How to become a pharmacy technician

Pharmacy technician is not a job for everyone. Contrary to the general believes, it is very challenging as it requires calculation skills, attention to details, focus, and ability to interact or communication effectively. Most jobs are very fast pace position, pharmacy tech most be able to grasp and understand information quickly. Also the job involves long hours of standing and occasional walking. Below are the skills and abilities expected for a pharmacy technician position applicant by one of the leading hospitals in Colorado:

    1. Able to apply necessary advanced mathematical concepts including fractions, percentages, and proportions
    2. Able to work quickly under pressure while remaining attentive to detail
    3. Possess reasonable keyboarding skills
    4. Able to follow precise instructions with attention to detail
    5. Flexibility to adjust to changing conditions or details of the job and different shifts or positions as required.
    6. Maintains a familiarity with established policies, procedures, and practice regulations, JCAHO and other regulatory agencies.
    7. Completes all required department competencies annually.
    8. Able to work independently, completing required processes thoroughly, accurately, and in a timely manner

Most Pharmacy technician position requires at least a high school diploma and national pharmacy technician certification.

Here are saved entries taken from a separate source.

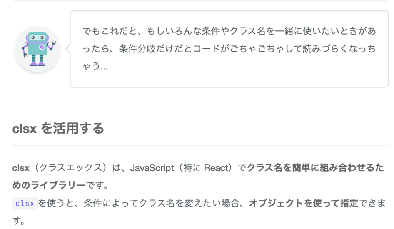Image resolution: width=394 pixels, height=229 pixels.
Task: Click the bubble's last line ゃう…
Action: click(x=95, y=66)
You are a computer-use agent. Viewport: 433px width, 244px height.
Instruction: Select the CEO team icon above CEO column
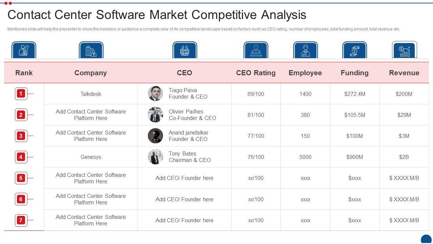coord(185,50)
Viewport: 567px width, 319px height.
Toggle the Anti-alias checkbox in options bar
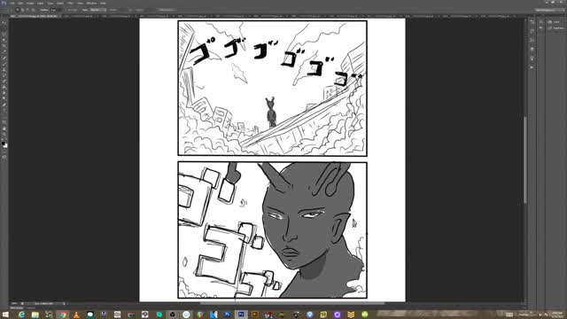click(x=67, y=10)
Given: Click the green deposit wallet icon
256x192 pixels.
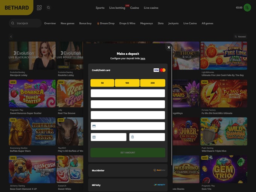Looking at the screenshot, I should (x=247, y=8).
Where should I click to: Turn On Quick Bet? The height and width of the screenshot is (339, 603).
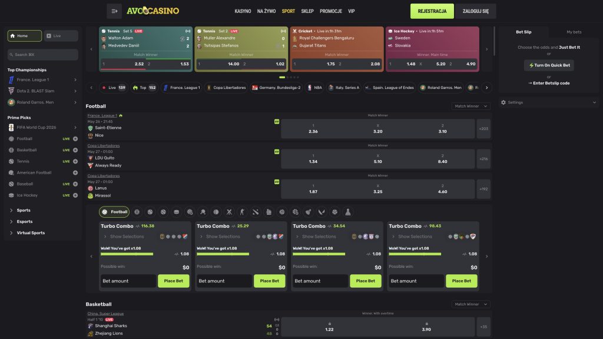[x=549, y=65]
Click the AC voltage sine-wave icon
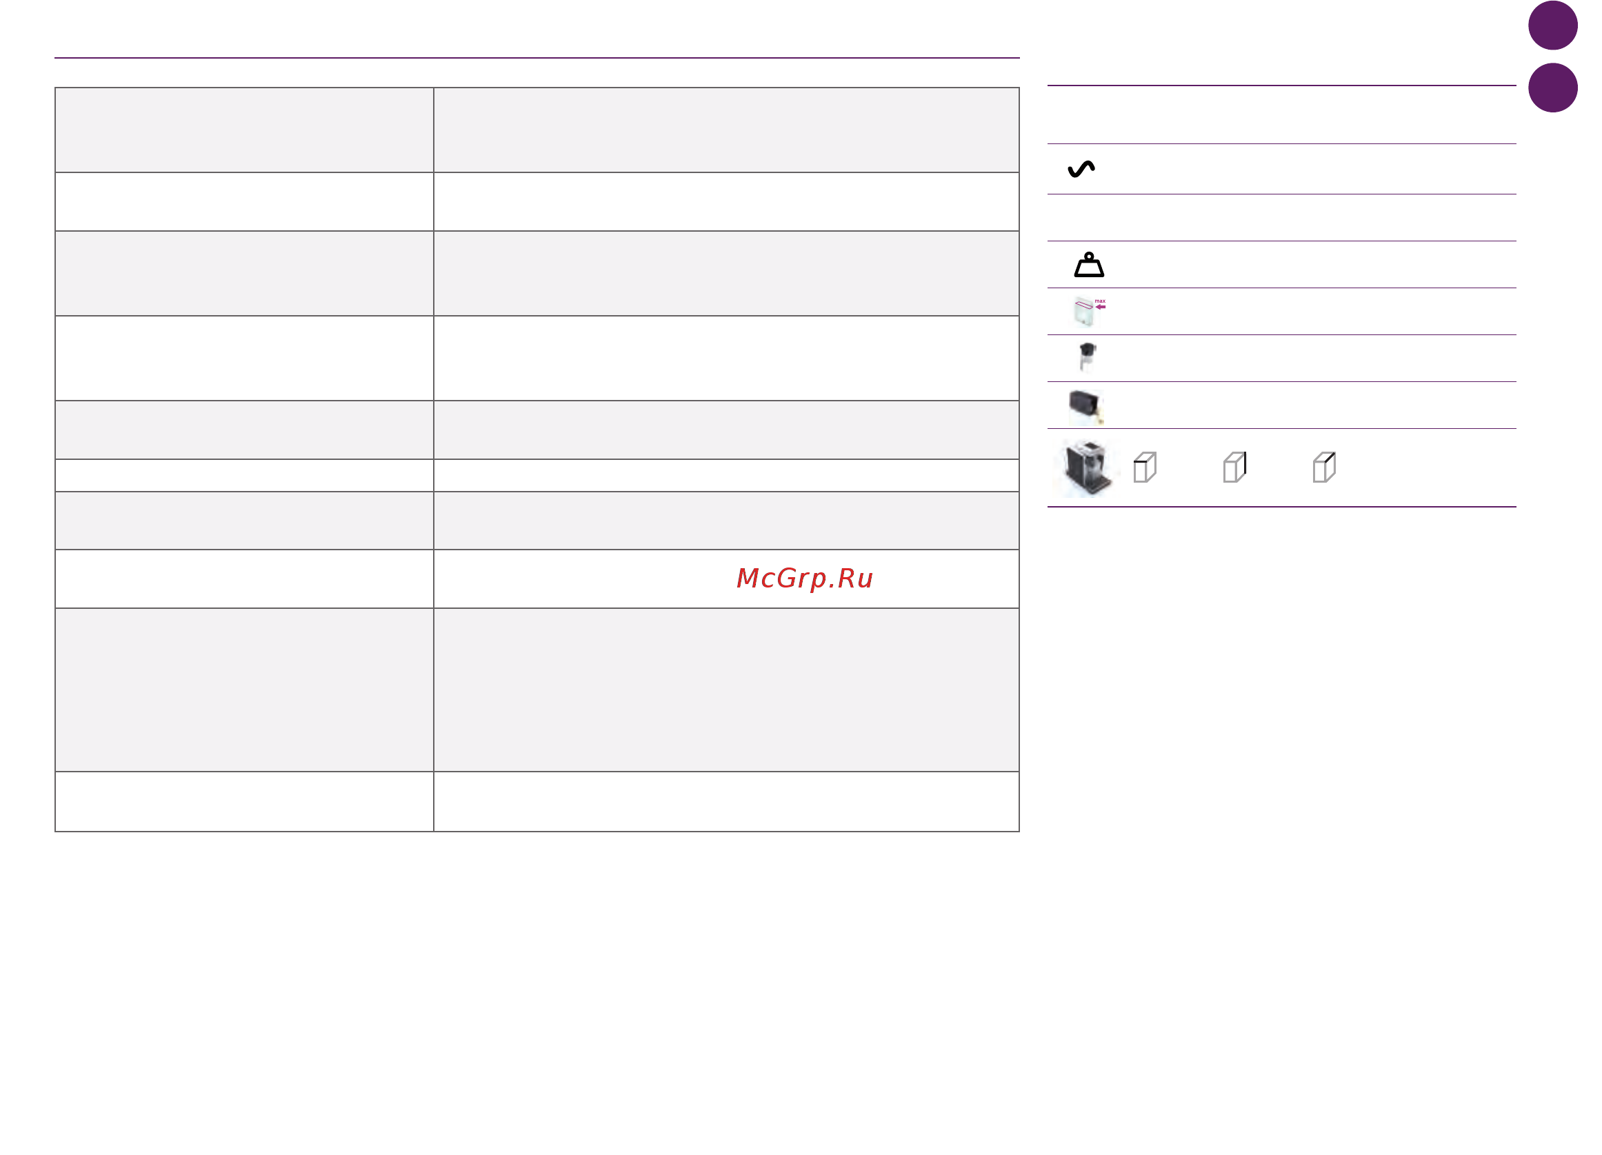 point(1081,169)
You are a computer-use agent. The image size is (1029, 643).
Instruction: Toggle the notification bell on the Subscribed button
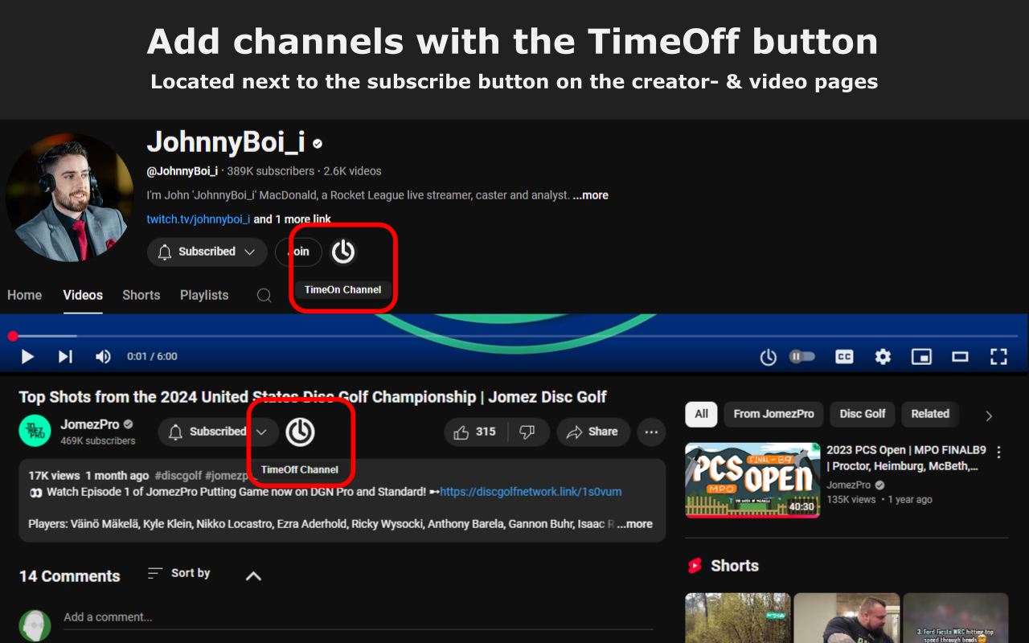(165, 252)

Below is a sample qualification required as advertised in a job posting in the state of Maryland:

Qualifications: High School diploma or equivalent required. Must be currently certified by a national pharmacy tech certification program. Must have successfully passed an examination approved by the Board and complete a pharmacy tech training program approved by the Board that includes 160 hours of work experience and is no longer than 6 months in duration or has worked in the pharmacy area of a pharmacy since January 1, 2006. Complies with the Maryland Board of Pharmacy Regulations for Pharmacy Technician Registration. Registration requirement does not apply to a pharmacy tech trainee performing delegated pharmacy acts for less than 6 months at the trainee level or to a pharmacy student performing delegated pharmacy acts under the direct supervision of a licensed pharmacist and in accordance with the Board regulations. All applicants must submit to a state criminal history records check.

 

Training and Qualification

Qualification requirement may vary from state to states and even among cities. It is not uncommon for some hospitals to require applicant to take special courses to qualify to a job offer. Most pharmacy tech will go through on the job training for between 3-12 months.
Pharmacy technician training programs are offered by the military, some hospitals, proprietary schools, vocational or technical colleges, and community colleges. Pharmacy technicians must be registered with the State board of pharmacy. Eligibility requirements vary, but in some States applicants must possess a high school diploma or its equivalent and pay an application fee.
Most states do not require technicians to be certified, but voluntary certification is available through several private organizations. The Pharmacy Technician Certification Board (PTCB) and the Institute for the Certification of Pharmacy Technicians (ICPT) administer national certification examinations. Certification through such programs may enhance an applicant’s prospects for employment and is required by some States and employers. To be eligible for either exam, candidates must have a high school diploma or its equivalent and no felony convictions of any kind. In addition, applicants for the PTCB exam must not have had any drug-related or pharmacy-related convictions, including misdemeanors.

Under these programs, technicians must be recertified every 2 years.Recertification requires 20 hours of continuing education within the 2-year certification period. Continuing education hours can be earned from several different sources, including colleges, pharmacy associations, and pharmacy technician training programs. Up to 10 hours of continuing education also can be earned on the job under the direct supervision and instruction of a pharmacist.